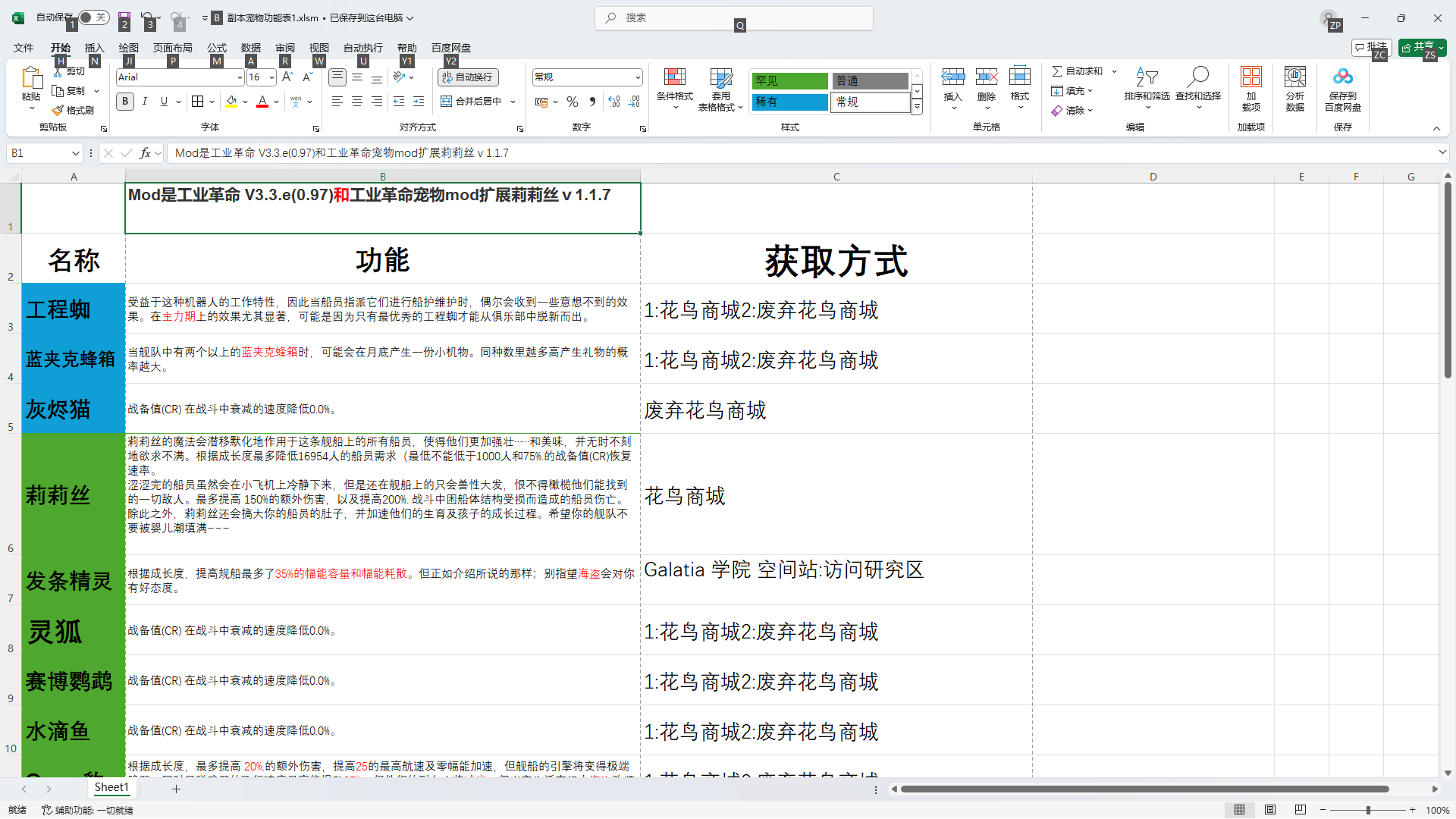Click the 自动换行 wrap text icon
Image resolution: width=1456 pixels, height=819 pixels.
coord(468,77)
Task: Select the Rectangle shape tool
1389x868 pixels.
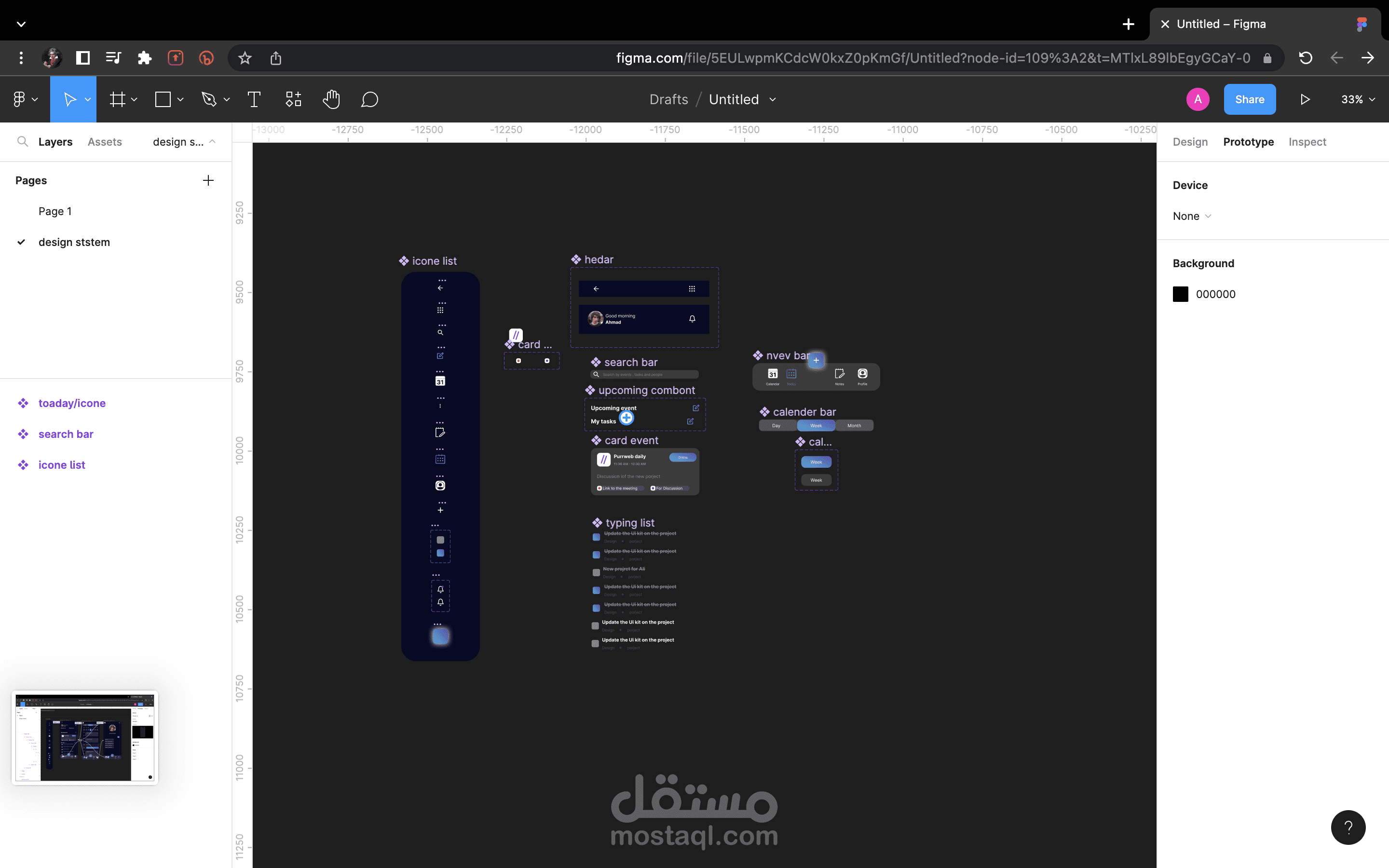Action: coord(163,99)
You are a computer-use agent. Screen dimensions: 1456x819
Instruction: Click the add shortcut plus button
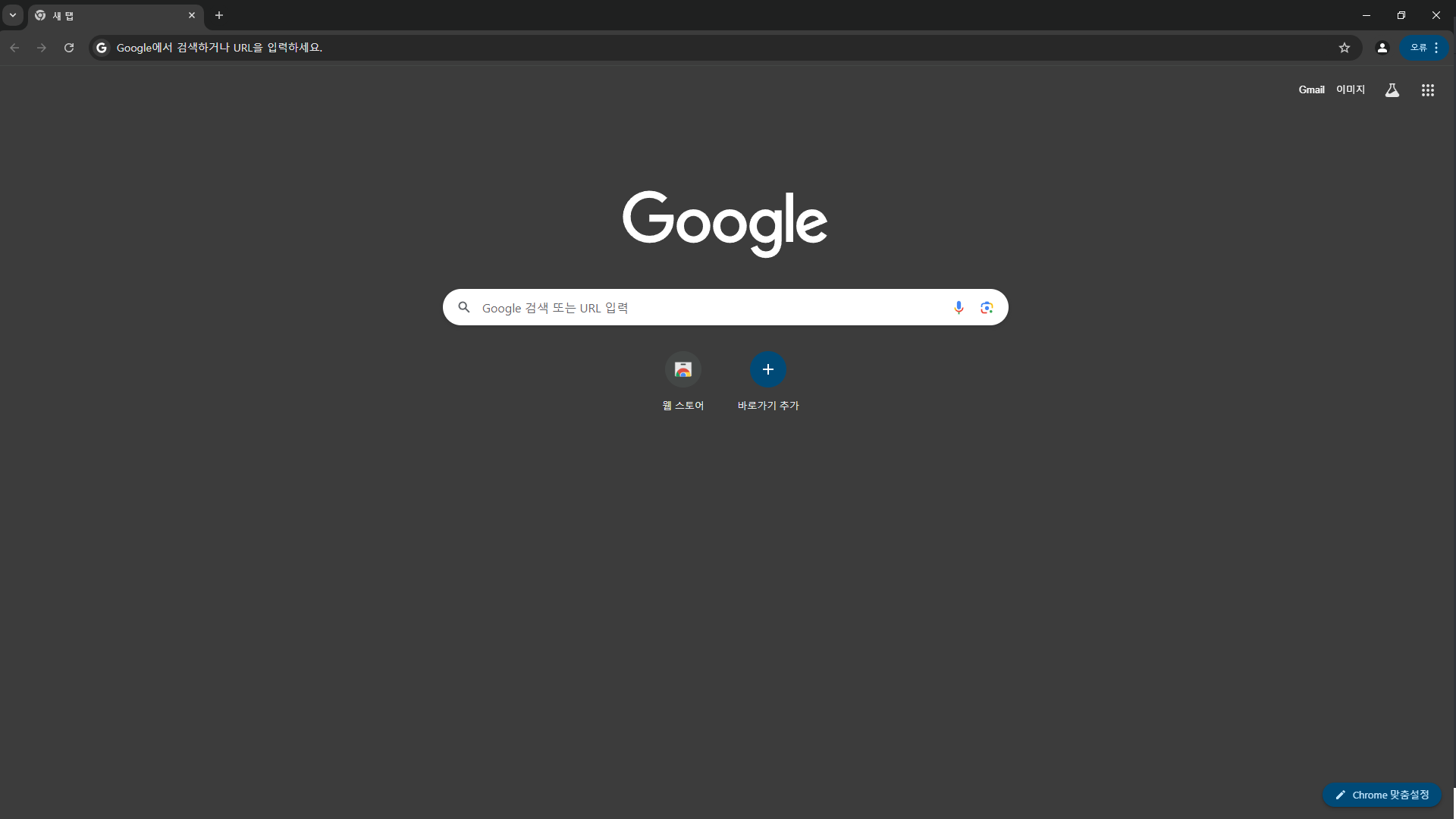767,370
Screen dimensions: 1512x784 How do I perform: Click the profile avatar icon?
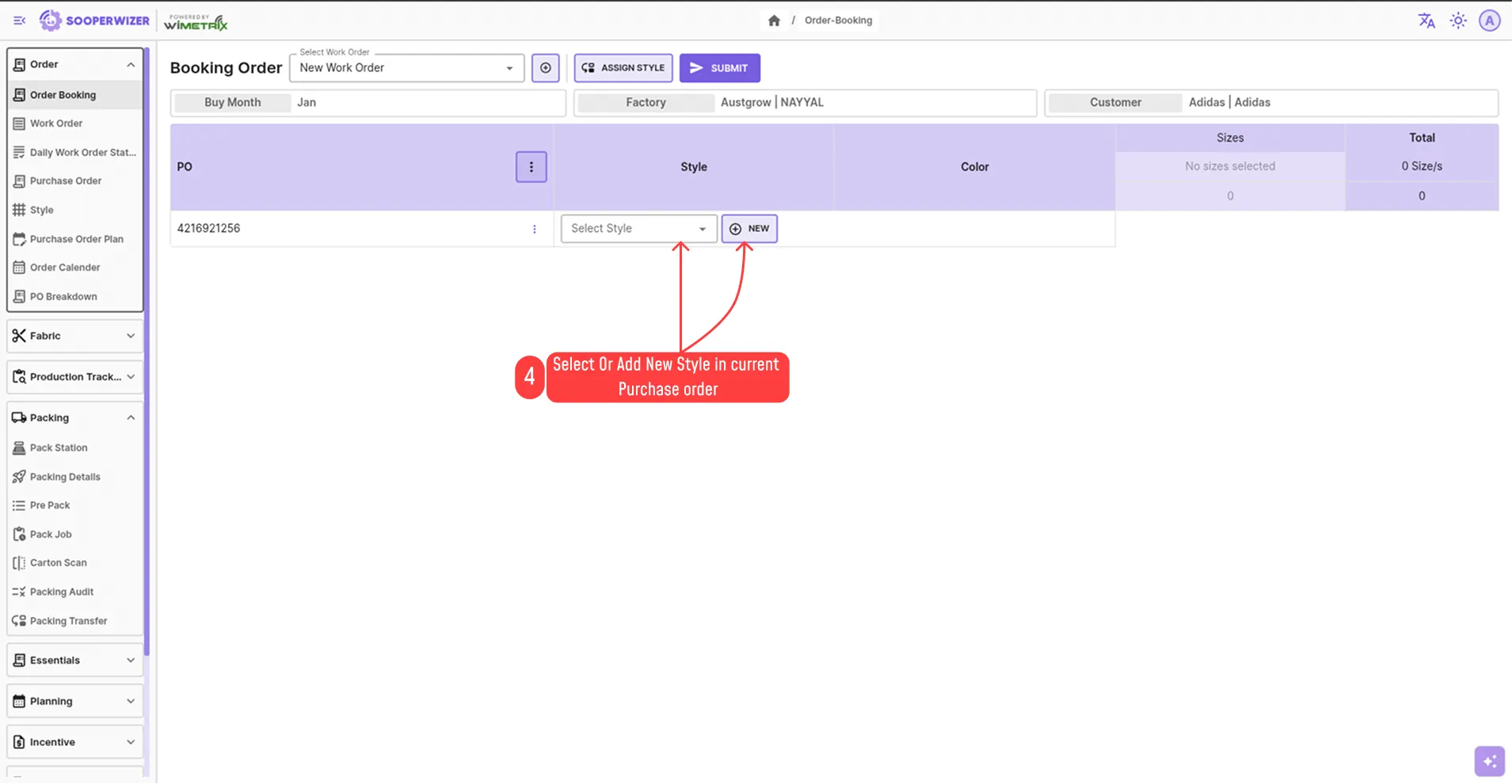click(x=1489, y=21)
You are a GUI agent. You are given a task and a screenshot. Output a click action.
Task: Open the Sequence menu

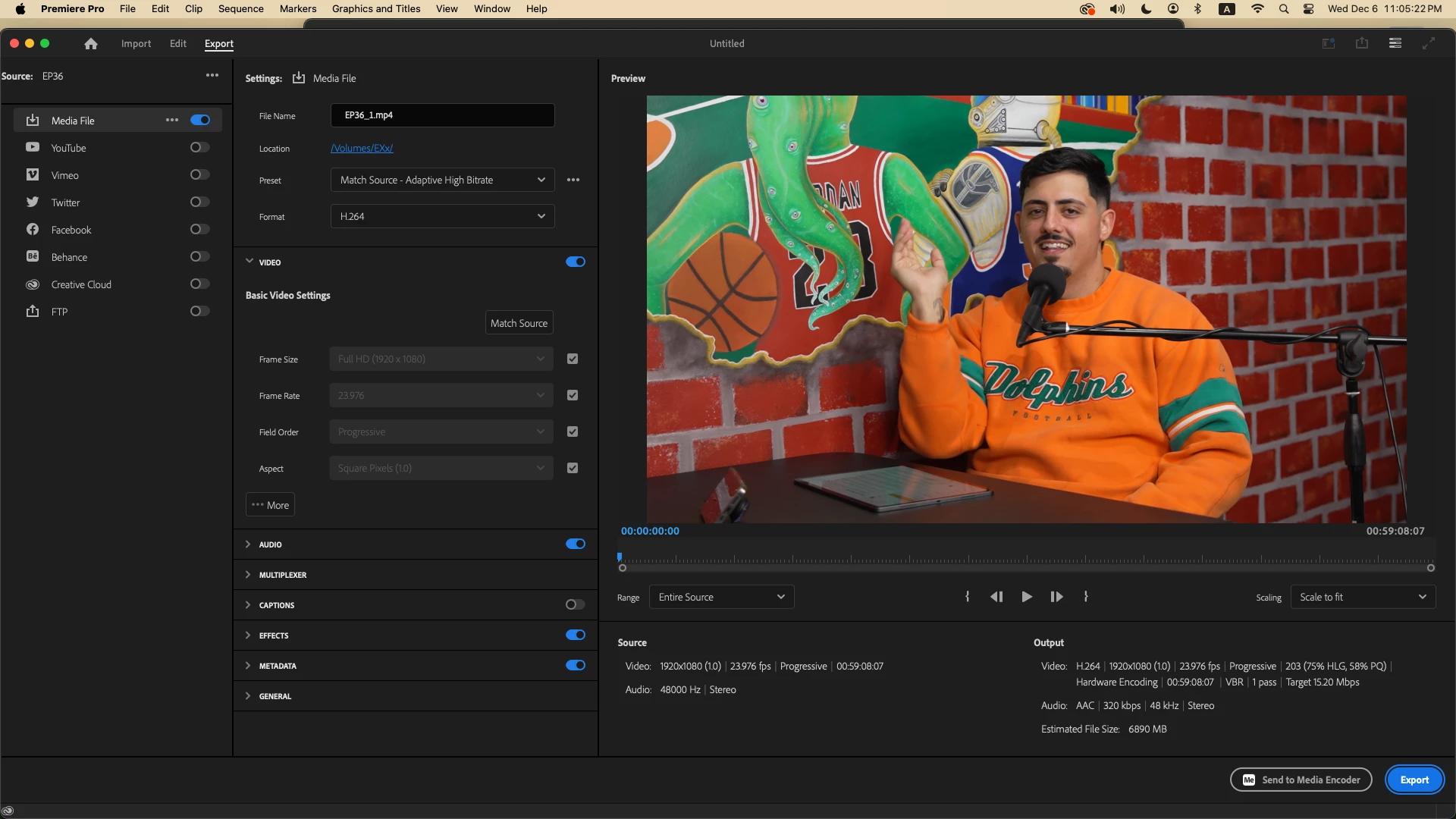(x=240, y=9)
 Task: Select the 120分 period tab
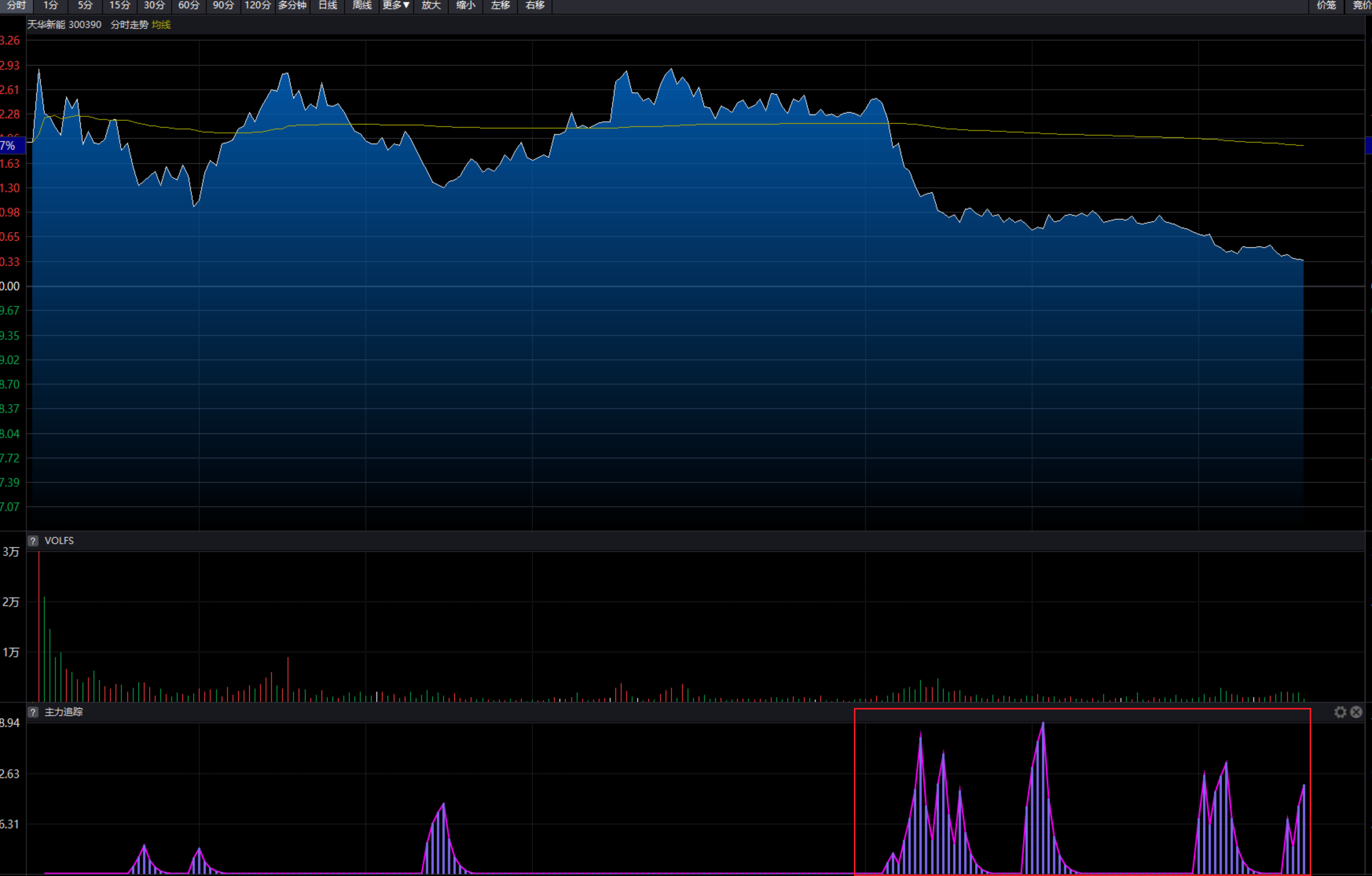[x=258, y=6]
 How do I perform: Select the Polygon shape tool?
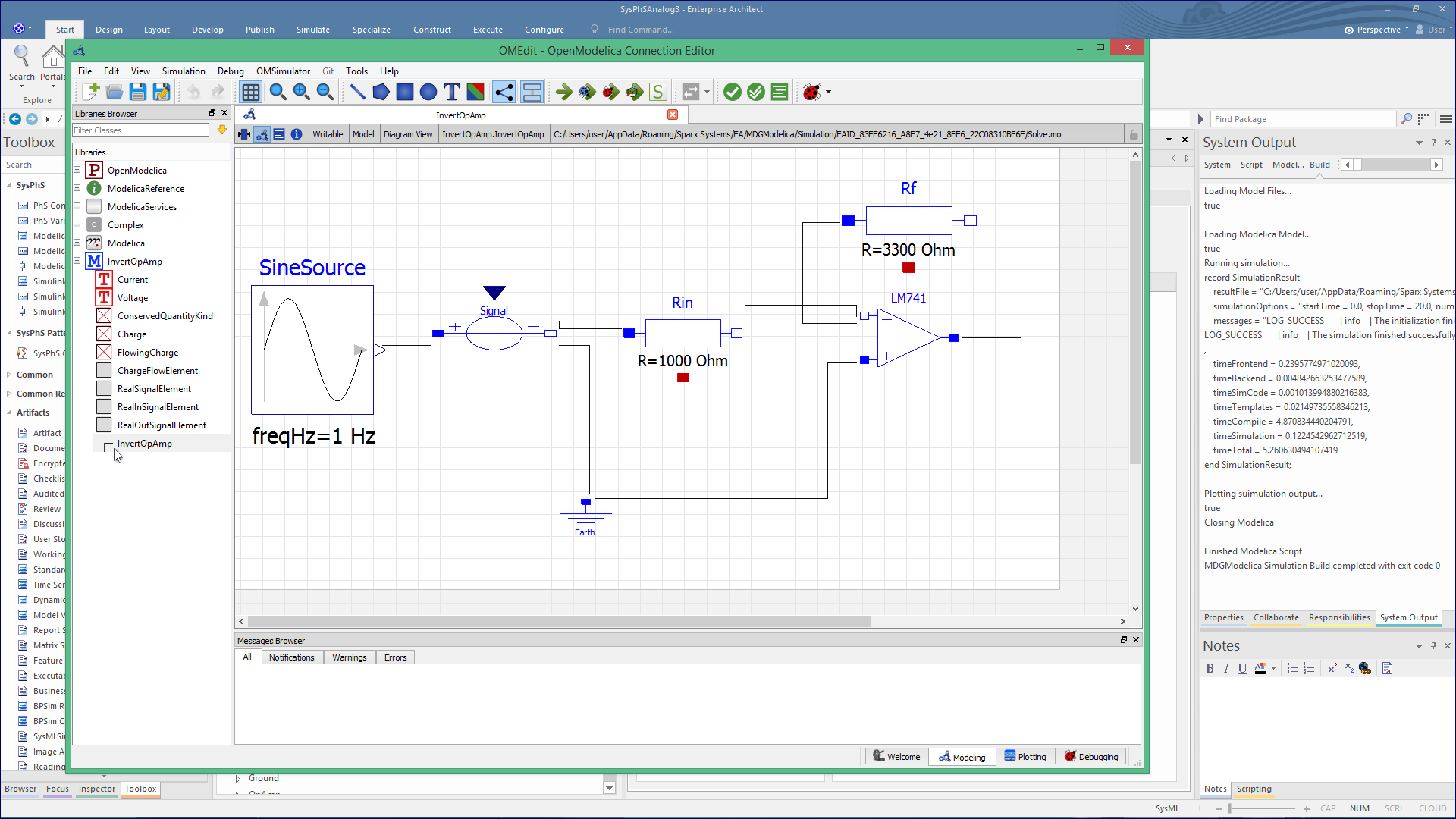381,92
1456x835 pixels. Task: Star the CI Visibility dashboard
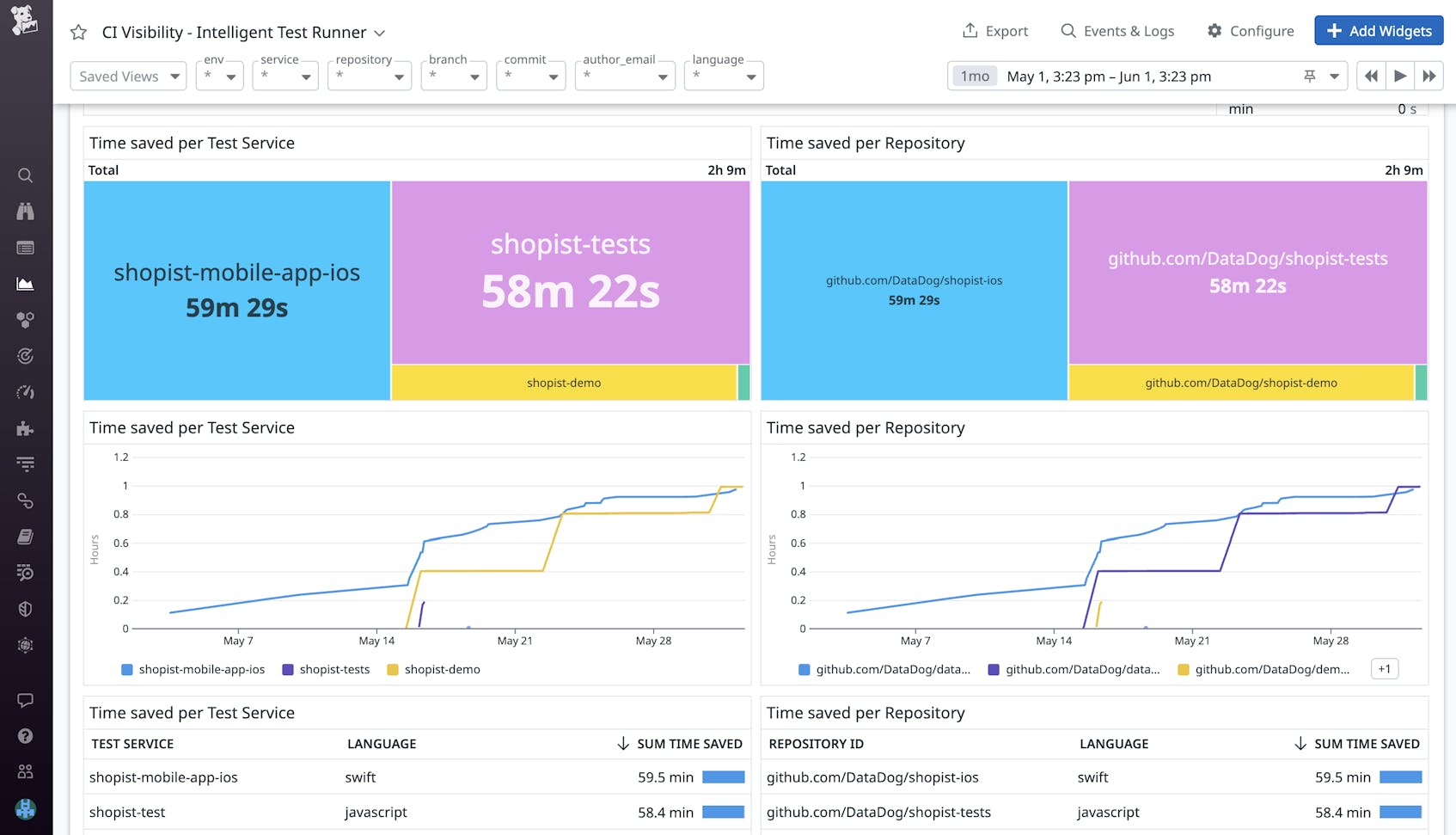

EXERCISE PROMPT -> Reproduce, word for word, the lines from the one containing "Task: Select the Rectangle shape tool" to the end of the material, both ends included. No picture is copied.

SOLUTION ->
Task: Select the Rectangle shape tool
1389x868 pixels.
Action: coord(163,99)
You are a computer-use agent. Screen dimensions: 1456x819
Instruction: Click the add shortcut plus button
767,370
Screen dimensions: 1512x784 How do I perform: Click the profile avatar icon?
click(x=1489, y=21)
You are a GUI agent. You are given a task and a screenshot. Output a click action.
Task: Open the Sequence menu

(x=240, y=9)
 Task: Select the 120分 period tab
[x=258, y=6]
 How do I perform: Select the Polygon shape tool?
381,92
1456x835 pixels. Task: Star the CI Visibility dashboard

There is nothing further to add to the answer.